Alle volte il finale di un libro sembra fin troppo perfetto e scontato. La saga dei Mallorean di David Eddings, infatti, finisce esattamente come avrebbe desiderato un lettore medio: i buoni vincono, gli antagonisti crudeli spariscono e la pace torna ovunque.

Tuttavia, nella vita vera le vicende non vanno quasi mai secondo i piani e bastano un secondo di esitazione o una decisione diversa per stravolgere completamente tutto. Si potrebbe, quindi, ripartire da capo e cambiare le regole del gioco, in modo tale che, nel punto più importante della storia, quando ci si aspetta la solita risposta scontata, la trama potrebbe prendere la direzione opposta e sbagliata, come ciò che potrebbe accadere nel Luogo Senza Nome.

Nella versione originale Cyradis fa la scelta più giusta e ovvia: sceglie la Luce, Geran viene salvato, le tenebre vengono sconfitte e tutti vissero “felici e contenti”. Invece, cos’accadrebbe se Cyradis, analizzando settemila anni di sofferenze e guerre, giungesse alla conclusione che la Luce ha fallito e decidesse di scommettere sulla forza opposta, scegliendo le tenebre?

La scelta della Profetessa è un cambiamento immediato e profondo della natura stessa delle cose. Geran, nato per essere il Campione della Luce, subisce un cambiamento devastante. Non viene distrutto, ma la sua anima e la sua essenza vengono completamente rimodellate. Smette di essere il principino indifeso di Riva e diventa il Campione delle Tenebre. I suoi occhi perdono la dolcezza di C’Nedra e diventano abissi oscuri, capaci di inghiottire qualsiasi traccia di calore. Non prova odio cieco, ma un freddo distacco. La Profezia delle Tenebre lo usa come suo nuovo strumento per plasmare il mondo. Quando Garion prova a toccare il Globo per riprenderselo, quest’ultimo, che è incastonato nella Spada, reagisce con una violenza inaudita: un’ondata di forza sbalza Garion a dieci metri di distanza, ustionandogli il braccio e incrinando la lama millenaria.

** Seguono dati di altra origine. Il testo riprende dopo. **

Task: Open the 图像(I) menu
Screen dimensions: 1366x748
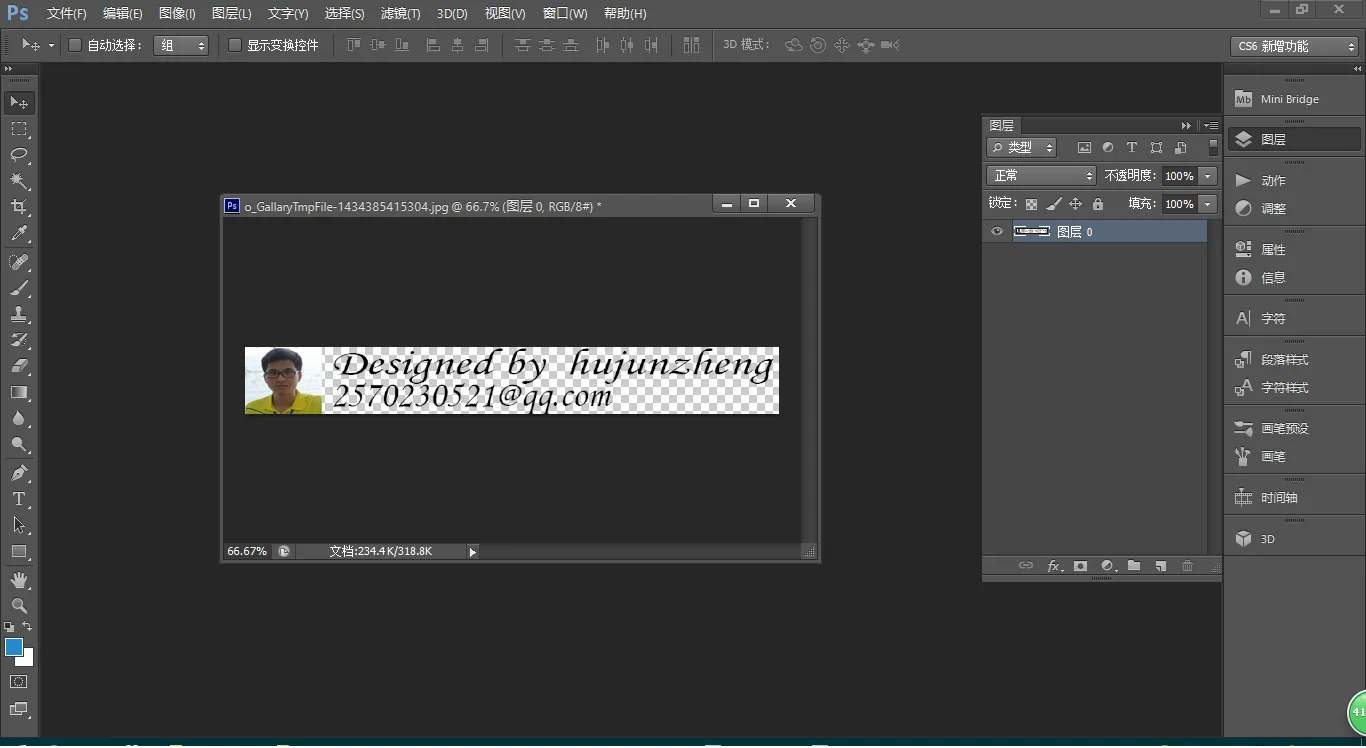Action: tap(177, 14)
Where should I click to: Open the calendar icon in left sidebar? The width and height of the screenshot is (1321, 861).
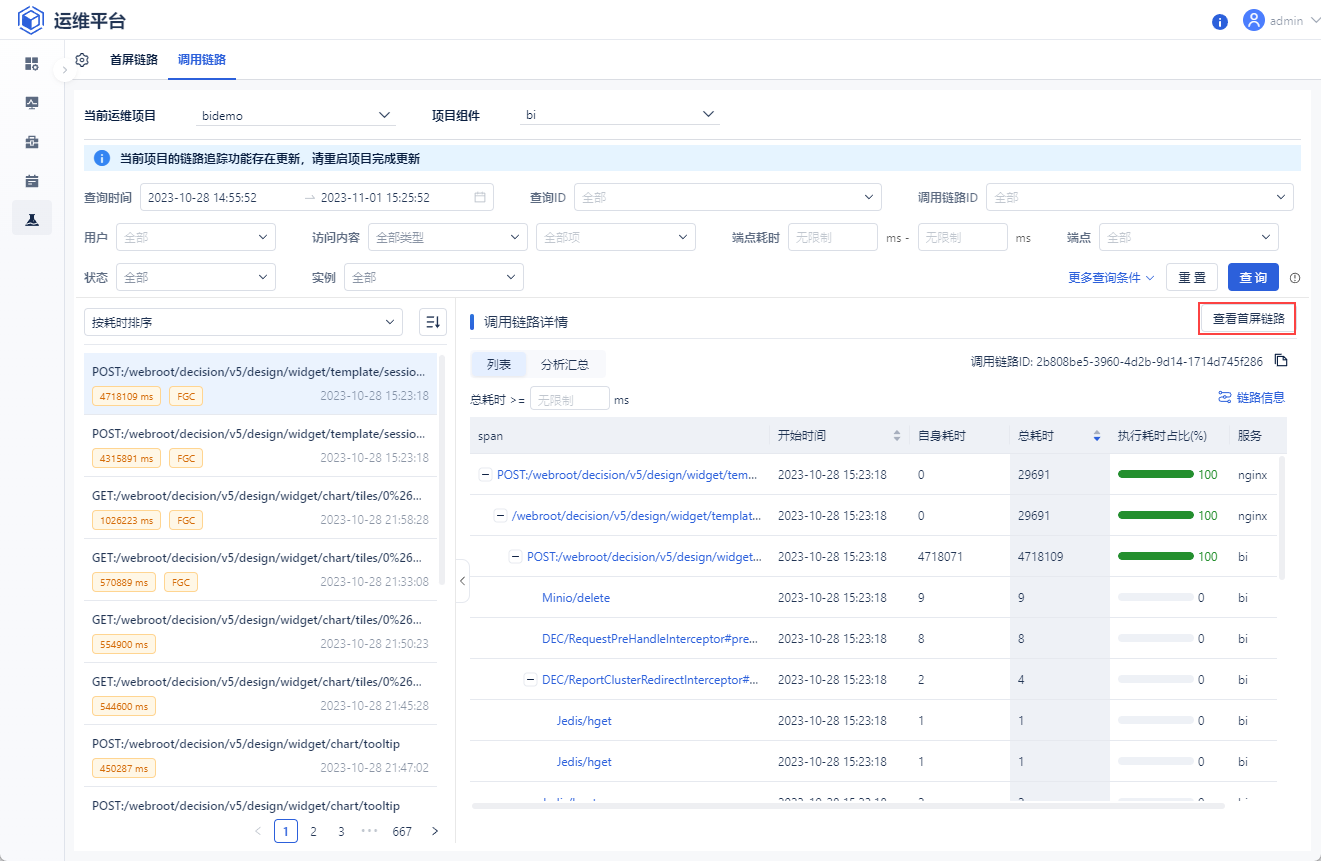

La vittoria delle Tenebre porta all’instaurazione di un ordine gelido e silenzioso. I due Mondi convivono, ma sotto il dominio dell’Ombra. Il regno della Luce è relegato ai margini, dove prova a resistere sopraffatto dalla scelta. Il potere della Volontà e della Parola funziona al contrario e cercare di usare la magia per guarire o proteggere richiede un prezzo altissimo: Polgara tenta di curare una ferita e finisce per peggiorarla, perché ogni incantesimo di luce attrae il male. Garion, Belgarath e i pochi sopravvissuti si ritrovano confinati in un mondo che non li riconosce più. Non sono i vincitori, ma estranei che il nuovo ordine cerca di eliminare per cancellare ogni traccia del passato. Zakath governa il continente malloreano dal trono di Mal Zeth sotto l’influenza del nuovo corso, ma il vero centro del potere è Geran.

Il figlio di Garion è diventato onnipotente e la sua volontà è legge: non parla quasi più, si muove scortato da guardie d’ombra e anticipa ogni mossa della ribellione prima ancora che venga pensata. Belgarath passa le notti nascosto nelle caverne delle Montagne dell’Arendia, studiando antiche pergamene per trovare un modo di spezzare l’incantesimo che tiene in ostaggio il ragazzo. Quando trova un modo per riportare la realtà sulla retta via, la missione è veramente ardua e complicata, poiché Geran non è perduto per sempre, ma vittima di un potentissimo incantesimo che, per essere infranto, necessita di una forza smisurata, paragonabile al sacrificio di un Dio.

Garion osserva la sua Spada, che ora emette un bagliore oscuro e freddo. Suo figlio è diventato il nemico definitivo. Sapendo che ciò che dovrà compiere sarà arduo, il mondo sopravvive in un fragile equilibrio.